• Problem description
Line count for "Open": state how many lines of the data below include it, and output nothing more.

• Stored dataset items
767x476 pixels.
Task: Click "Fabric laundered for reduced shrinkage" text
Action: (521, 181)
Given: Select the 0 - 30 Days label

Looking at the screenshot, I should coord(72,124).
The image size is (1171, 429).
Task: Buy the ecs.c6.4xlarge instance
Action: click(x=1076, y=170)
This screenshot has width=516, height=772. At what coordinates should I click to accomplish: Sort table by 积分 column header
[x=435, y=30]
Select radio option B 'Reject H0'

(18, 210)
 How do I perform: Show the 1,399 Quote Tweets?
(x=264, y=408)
...
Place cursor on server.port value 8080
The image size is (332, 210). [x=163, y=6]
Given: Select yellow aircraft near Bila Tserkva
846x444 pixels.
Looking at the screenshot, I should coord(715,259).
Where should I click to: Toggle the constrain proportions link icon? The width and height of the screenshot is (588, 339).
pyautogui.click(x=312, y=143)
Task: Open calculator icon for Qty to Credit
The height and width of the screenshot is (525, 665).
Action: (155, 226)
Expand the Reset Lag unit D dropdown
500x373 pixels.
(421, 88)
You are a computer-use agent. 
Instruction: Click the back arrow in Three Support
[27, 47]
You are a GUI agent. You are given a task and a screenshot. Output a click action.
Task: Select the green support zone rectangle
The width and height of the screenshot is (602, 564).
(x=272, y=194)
--
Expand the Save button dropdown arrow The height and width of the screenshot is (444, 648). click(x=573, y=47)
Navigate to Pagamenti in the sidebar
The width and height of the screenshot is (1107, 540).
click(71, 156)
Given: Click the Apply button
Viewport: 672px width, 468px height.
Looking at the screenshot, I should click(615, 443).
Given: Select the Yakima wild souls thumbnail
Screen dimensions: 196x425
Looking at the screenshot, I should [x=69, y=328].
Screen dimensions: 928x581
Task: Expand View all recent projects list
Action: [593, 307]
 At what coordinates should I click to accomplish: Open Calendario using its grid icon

• Solution to the problem
2